Icahn has a reputation as a famed activist investor.

An activist investor is someone seeking to acquire a controlling interest in a company by gaining seats on the company’s board of directors. In turn, they make significant changes to the target company and unlock perceived hidden value within the target company, as the Corporate Finance Institute explained.

Some of these changes include giving more cash back to shareholders — or shedding divisions that the activists think are driving down the stock price, demanding board seats, replacing CEOs, and advocating specific business strategies.

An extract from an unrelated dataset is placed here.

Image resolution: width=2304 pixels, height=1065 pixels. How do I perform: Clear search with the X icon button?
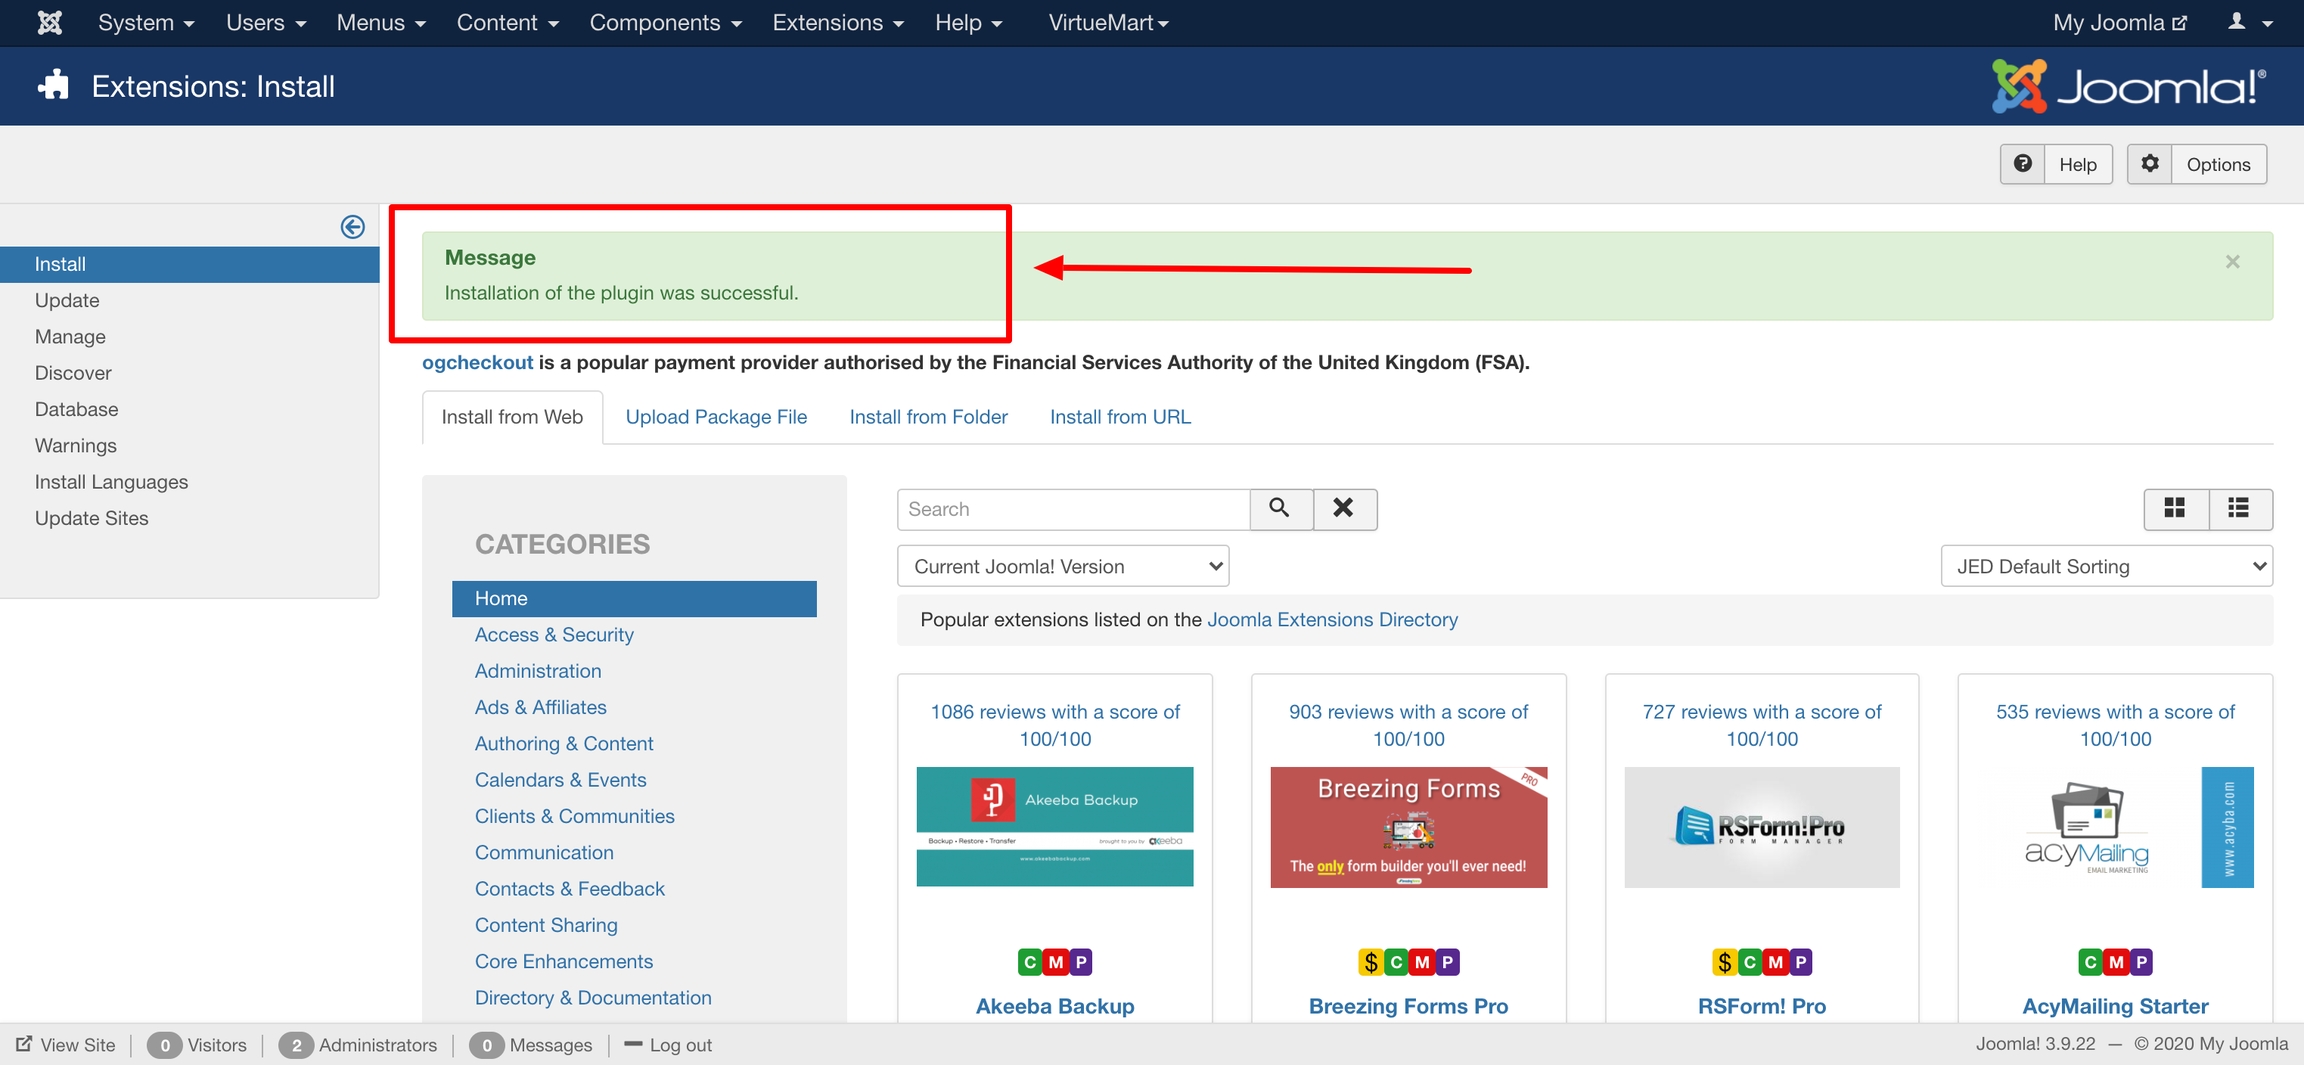coord(1344,509)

“I have come to believe that activism, on a risk-reward basis, is the best investment paradigm that exists,” Icahn told Bloomberg on Feb. 21. “The reason activism works so well is that, somewhat unfortunately, many public companies are not well run.”

As Bloomberg reported, just last week, Icahn Enterprises won four board seats last week at JetBlue Airways Corp. and American Electric Power Co.

Refusing To Focus Too Much on Hot Trends

As The Motley Fool noted, part of investing like Icahn is refusing to focus too much on “hot trends in stocks or about buying the fastest-growth businesses.”

“There are lots of hidden gems out there that are simply unloved or forgotten companies with stocks trading for a discount. Buying a solid business for a fair price can lead to handsome returns for the patient investor,” The Motley Fool added.